*TRECHO FORNECIDO*
◇ ◇ ◇ ◇ ◇ ◇ ◇

Memórias do cinema de rua - Eliana Martins


Minhas memórias do cinema de rua

Vivi minha infância em uma época em que não havia shoppings centers. Época em que ir ao cinema, nos fins de semana, era uma glória! Um passeio em que praticamente todas as crianças podiam ir; porque a paróquia do bairro distribuía ingressos para quem não podia pagar.

Nasci e me criei no bairro da Bela Vista, que todo mundo chamava de Bixiga, uma réplica da colônia italiana, na cidade de São Paulo.

Havia três cinemas por lá: o Cine Monark e o Cine Arlequim, na Avenida Brigadeiro Luiz Antonio; onde passavam filmes em sua maioria para adultos e adolescentes. Das minhas incursões a esses cinemas, falarei mais adiante.

A alegria da criançada, no entanto, era o Cine REX. Uma sala muito familiar, que ficava na esquina da Rua Rui Barbosa com Conselheiro Carrão.



Eu comecei a frequentar o Cine Rex, no final dos anos 1950, quando já tinha idade para entender aos filmes, mas, na verdade, ele já existia, desde 1940.

Meus pais contavam que a inauguração do Cine Rex tinha sido um grande marco para a cidade de São Paulo e, muito mais, para o Bixiga; porque sua construção se assemelhava às dos grandes cinemas americanos.

Lembro tanto das tardes de sábado, quando eu me juntava a mais 4 amigos, que moravam na mesma rua que eu, para irmos ao Cine Rex.

Os pais se revezavam para acompanhar as crianças; cada vez era um casal.

Íamos a pé. O cinema era 3 quarteirões apenas distante das nossas casas.

Já na porta do Rex, a festa começava, porque tinha carrinho de pipoca e de bala-puxa; uma bala cor de rosa e comprida, que a gente puxava, puxava e ela parecia não acabar.

◇ ◇ ◇ ◇ ◇ ◇ ◇

*TRECHO DE ORIGEM*
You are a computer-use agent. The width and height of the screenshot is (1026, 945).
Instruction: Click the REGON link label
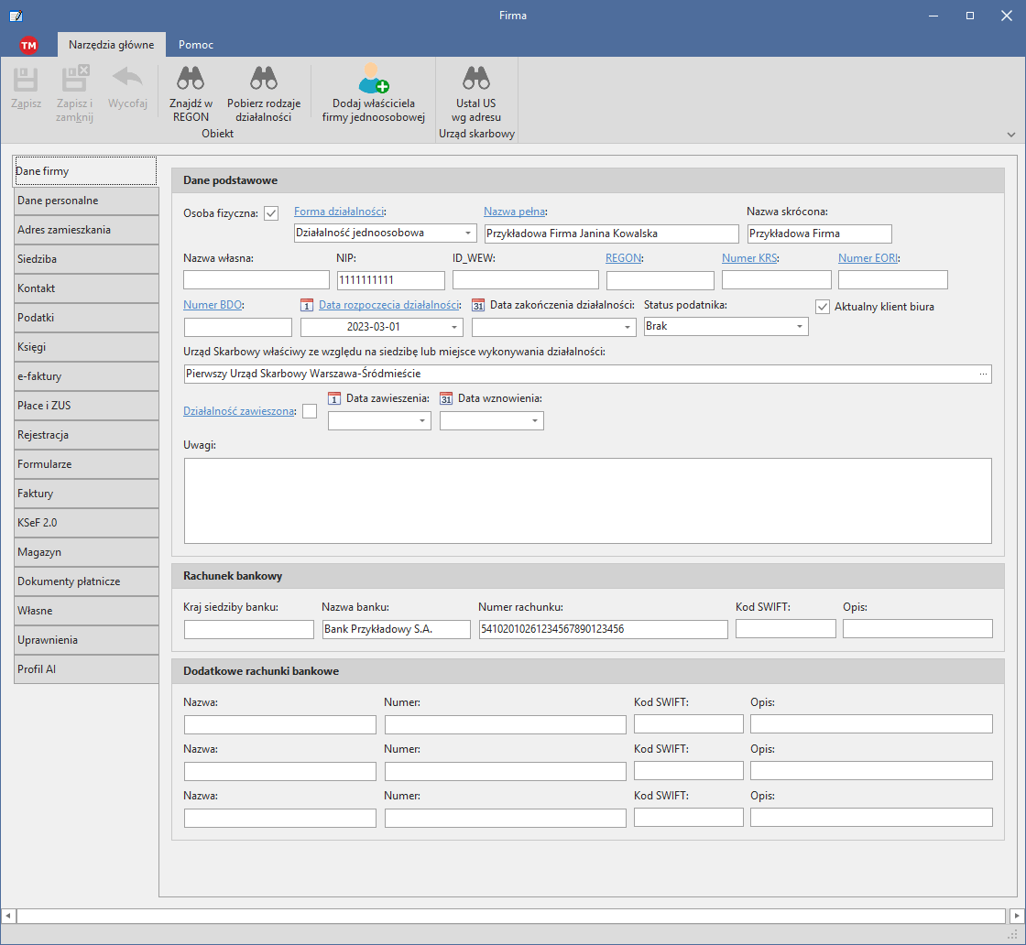coord(623,258)
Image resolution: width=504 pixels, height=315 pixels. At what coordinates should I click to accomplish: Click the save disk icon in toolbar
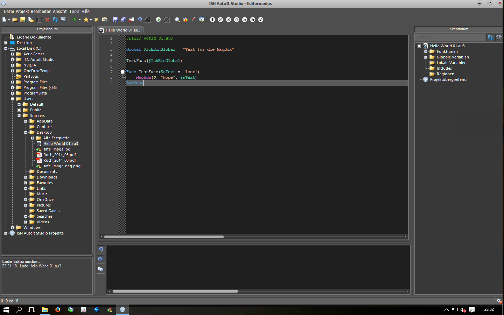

◇ ◇ ◇ ◇ ◇ ◇ ◇

*OBJETIVO 1*
Reescreva a parte das memórias do cinema de rua que vai de "Minhas memórias do" até "com Conselheiro Carrão.", substituindo "Bixiga" por "Bexiga".
*OBJETIVO 2*
Dê sequência às memórias do cinema de rua, começando logo após a última frase apresentada.

*RESULTADO 1*
Minhas memórias do cinema de rua

Vivi minha infância em uma época em que não havia shoppings centers. Época em que ir ao cinema, nos fins de semana, era uma glória! Um passeio em que praticamente todas as crianças podiam ir; porque a paróquia do bairro distribuía ingressos para quem não podia pagar.

Nasci e me criei no bairro da Bela Vista, que todo mundo chamava de Bexiga, uma réplica da colônia italiana, na cidade de São Paulo.

Havia três cinemas por lá: o Cine Monark e o Cine Arlequim, na Avenida Brigadeiro Luiz Antonio; onde passavam filmes em sua maioria para adultos e adolescentes. Das minhas incursões a esses cinemas, falarei mais adiante.

A alegria da criançada, no entanto, era o Cine REX. Uma sala muito familiar, que ficava na esquina da Rua Rui Barbosa com Conselheiro Carrão.

*RESULTADO 2*
Entrando na sala de projeção, logo vinha o Lanterninha. Uma pessoa que, com uma lanterna, ia mostrando para todos onde eram seus lugares; porque os corredores não tinham iluminação embutida, como nos cinemas de hoje.

Sentávamo-nos todos juntos, para podermos dividir a pipoca e as balas-puxa.

As luzes se apagavam, e entrava um jornal chamado Canal 100, que exibia documentários sobre futebol e eventos, no país.

Às vezes, as crianças começavam a assobiar ou a gritar: Começa! Começa! por não aguentarem mais de ansiedade pelo começo do filme.

Finalmente, vinha o tão esperado filme daquele dia: "Sissi,a Imperatriz"; com a Romy Schneider. Mas também já havíamos assistido às "Aventuras de Tarzan", "Jasão e o Velo de Ouro", e outros.

Mas a "Sissi, a Imperatriz" deixou um encantamento em mim, que levou anos!



No entanto, nem tudo eram flores, naquelas tardes de sábado, no cinema. Acontecia de o filme parar na metade. Porque os filmes eram projetados em uma película de celuloide, bem delicada, que rodava de um rolo para outro, do projetor.

Eventualmente, essa película enroscava ou mesmo partia; então, o filme parava.

A criançada vaiava e recomeçava com o: Começa! Começa!

Resolvido o incidente, o filme recomeçava, e a gente batia palmas.

O Cine Rex foi um marco de horas deliciosas, com meus amigos, comendo pipoca e bala-puxa, enquanto minha imaginação se soltava e eu virava irmã da "Sissi, a Imperatriz".

Mas a nossa vida segue um caminho inevitável: a gente cresce.

Cheguei à adolescência, e o amor pelo cinema foi comigo.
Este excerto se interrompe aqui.